PROVIDED DATA →
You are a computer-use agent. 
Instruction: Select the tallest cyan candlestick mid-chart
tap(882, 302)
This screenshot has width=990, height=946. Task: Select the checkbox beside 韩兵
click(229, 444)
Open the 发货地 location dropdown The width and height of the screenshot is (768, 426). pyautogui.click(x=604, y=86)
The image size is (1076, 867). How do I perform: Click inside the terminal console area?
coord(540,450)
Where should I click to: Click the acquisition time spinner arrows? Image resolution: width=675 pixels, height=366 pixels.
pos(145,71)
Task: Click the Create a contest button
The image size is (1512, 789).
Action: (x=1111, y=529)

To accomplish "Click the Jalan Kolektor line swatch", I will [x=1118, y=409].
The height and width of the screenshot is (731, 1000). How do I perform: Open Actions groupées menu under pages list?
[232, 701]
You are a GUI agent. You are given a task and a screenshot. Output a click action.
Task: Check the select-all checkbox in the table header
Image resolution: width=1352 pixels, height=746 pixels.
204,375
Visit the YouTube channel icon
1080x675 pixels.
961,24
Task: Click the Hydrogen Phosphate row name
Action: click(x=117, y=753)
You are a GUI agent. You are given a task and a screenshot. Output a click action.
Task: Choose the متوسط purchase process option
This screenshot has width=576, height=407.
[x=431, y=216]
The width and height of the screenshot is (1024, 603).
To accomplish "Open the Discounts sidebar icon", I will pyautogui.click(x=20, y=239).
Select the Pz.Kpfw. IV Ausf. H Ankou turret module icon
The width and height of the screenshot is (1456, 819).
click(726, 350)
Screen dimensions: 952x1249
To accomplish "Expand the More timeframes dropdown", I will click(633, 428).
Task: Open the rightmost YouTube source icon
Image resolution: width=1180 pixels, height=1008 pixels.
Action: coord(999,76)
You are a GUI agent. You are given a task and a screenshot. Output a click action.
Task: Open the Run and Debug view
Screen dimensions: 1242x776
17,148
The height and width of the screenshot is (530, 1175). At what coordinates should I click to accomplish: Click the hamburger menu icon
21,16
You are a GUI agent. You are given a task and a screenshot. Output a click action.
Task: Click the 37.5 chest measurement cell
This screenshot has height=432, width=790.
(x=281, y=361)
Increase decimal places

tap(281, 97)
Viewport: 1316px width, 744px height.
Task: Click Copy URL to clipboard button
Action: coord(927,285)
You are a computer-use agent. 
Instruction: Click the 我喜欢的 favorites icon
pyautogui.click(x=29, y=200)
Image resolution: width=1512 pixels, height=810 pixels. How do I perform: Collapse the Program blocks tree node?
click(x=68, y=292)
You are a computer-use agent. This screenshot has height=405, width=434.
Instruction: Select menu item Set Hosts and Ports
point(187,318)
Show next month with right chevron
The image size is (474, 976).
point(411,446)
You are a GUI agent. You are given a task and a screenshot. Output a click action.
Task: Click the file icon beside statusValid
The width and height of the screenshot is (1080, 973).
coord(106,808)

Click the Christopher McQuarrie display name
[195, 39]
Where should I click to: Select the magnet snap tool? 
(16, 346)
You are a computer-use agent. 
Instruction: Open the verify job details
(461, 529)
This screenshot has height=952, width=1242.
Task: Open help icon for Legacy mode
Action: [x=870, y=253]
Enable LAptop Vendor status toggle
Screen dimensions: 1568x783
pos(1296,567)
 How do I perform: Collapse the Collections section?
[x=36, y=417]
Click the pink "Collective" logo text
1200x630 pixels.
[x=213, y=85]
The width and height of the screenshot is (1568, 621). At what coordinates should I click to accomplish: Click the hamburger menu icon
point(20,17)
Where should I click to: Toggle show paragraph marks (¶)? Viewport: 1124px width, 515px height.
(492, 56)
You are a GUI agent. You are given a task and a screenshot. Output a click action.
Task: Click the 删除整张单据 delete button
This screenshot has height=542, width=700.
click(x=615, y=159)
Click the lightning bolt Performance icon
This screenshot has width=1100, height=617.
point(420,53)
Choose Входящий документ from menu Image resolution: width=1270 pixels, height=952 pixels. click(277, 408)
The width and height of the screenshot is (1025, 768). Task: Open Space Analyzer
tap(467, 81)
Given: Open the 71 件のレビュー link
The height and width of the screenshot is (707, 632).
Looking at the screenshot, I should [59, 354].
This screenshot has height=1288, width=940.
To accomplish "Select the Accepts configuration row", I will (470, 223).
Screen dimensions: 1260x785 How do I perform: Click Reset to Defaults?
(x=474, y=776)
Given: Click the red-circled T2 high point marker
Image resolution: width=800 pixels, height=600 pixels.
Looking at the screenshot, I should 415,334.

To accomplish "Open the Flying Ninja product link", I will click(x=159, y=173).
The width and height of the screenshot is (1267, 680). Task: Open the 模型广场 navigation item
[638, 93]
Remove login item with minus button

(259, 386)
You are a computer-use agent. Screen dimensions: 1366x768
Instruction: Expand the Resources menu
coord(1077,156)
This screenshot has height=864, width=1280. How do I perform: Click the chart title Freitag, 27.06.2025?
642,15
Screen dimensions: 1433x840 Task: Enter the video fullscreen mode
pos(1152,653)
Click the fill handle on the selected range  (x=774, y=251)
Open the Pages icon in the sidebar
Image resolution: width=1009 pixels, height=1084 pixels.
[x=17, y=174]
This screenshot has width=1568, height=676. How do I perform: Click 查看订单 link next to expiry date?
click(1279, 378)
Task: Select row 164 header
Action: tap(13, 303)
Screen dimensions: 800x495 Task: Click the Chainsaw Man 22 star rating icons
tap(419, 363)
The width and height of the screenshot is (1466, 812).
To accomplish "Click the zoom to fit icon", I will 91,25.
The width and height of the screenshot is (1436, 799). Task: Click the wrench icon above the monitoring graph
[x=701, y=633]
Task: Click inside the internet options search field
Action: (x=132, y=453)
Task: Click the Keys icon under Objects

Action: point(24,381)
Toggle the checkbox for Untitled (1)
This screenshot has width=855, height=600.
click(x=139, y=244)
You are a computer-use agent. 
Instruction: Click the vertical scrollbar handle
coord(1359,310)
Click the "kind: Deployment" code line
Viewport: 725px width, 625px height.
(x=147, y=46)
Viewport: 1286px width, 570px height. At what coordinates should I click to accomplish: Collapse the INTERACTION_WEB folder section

THE PROBLEM →
Rewrite every line from the start of the items through the line with "Open the 发货地", requests included. Multiply each click coordinate in the answers by 2.2 and round to whole numbers, with halves rounded up, but leave all other numbers in the requests as they are.

TASK RESULT →
You are a computer-use agent. 
Instruction: Select the tallest cyan candlestick mid-chart
tap(1940, 664)
This screenshot has width=990, height=946. Task: Select the checkbox beside 韩兵
click(504, 977)
Open the 发货地 location dropdown The width and height of the screenshot is (768, 426). pyautogui.click(x=1329, y=189)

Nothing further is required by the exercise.